It turns out your exfoliating scrub could be polluting Lake Michigan. In late February, Michigan legislators introduced a Senate bill that would ban microbeads—those tiny plastic particles found in face wash, toothpaste, and other personal care products.
Melissa Duhaimeis a research scientist in the Department of Ecology and Evolutionary Biology at the University of Michigan.
She and her team spent several weeks last summer on a research boat in the Great Lakes skimming for microplastics—which means any plastic smaller than five millimeters.
“What really hit home for us was every time we pulled that net into the boat, that we found plastic in every single sample,” says Duhaime.
Duhaime says, so far, the data suggests the Great Lakes have the highest concentration of microplastics in the world.
Because these tiny particles float in the water, they can be mistaken for fish food. According to U of M scientists, even small amounts of plastic have been shown to stunt growth and reproduction in aquatic life. What’s more worrisome is what microplastics carry—bacteria and persistent bioaccumulative toxins or PBTs.
PBTs are old leftover pollutants that become more toxic as they move up the food chain. Duhaime says usually these pollutants attach themselves to sediment and sink to the bottom.
“So that the only organisms that are potentially exposed are those that live are those that live in the benthic communities down in the sediment. The thing about the plastics, however, is that they’re attracting these pollutants but they don’t sink," she says.
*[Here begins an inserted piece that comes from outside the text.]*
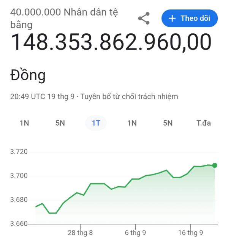This screenshot has height=237, width=228.
Task: Click the 3.720 y-axis value
Action: click(19, 152)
"So they’re holding on to them and keeping them up in the surface water in the water columns. So that’s why they pose a relatively new type of exposure threat.”
Duhaime says right now it doesn’t seem as if the fish are eating enough microplastics to cause concern, but there’s just too much we don’t know.
“The question for all of us—Great Lakes inhabitants, scientists, and policy makers alike—is whether we should wait the years in might take to obtain the results or whether we should move forward already and ban these additives,” says Duhaime.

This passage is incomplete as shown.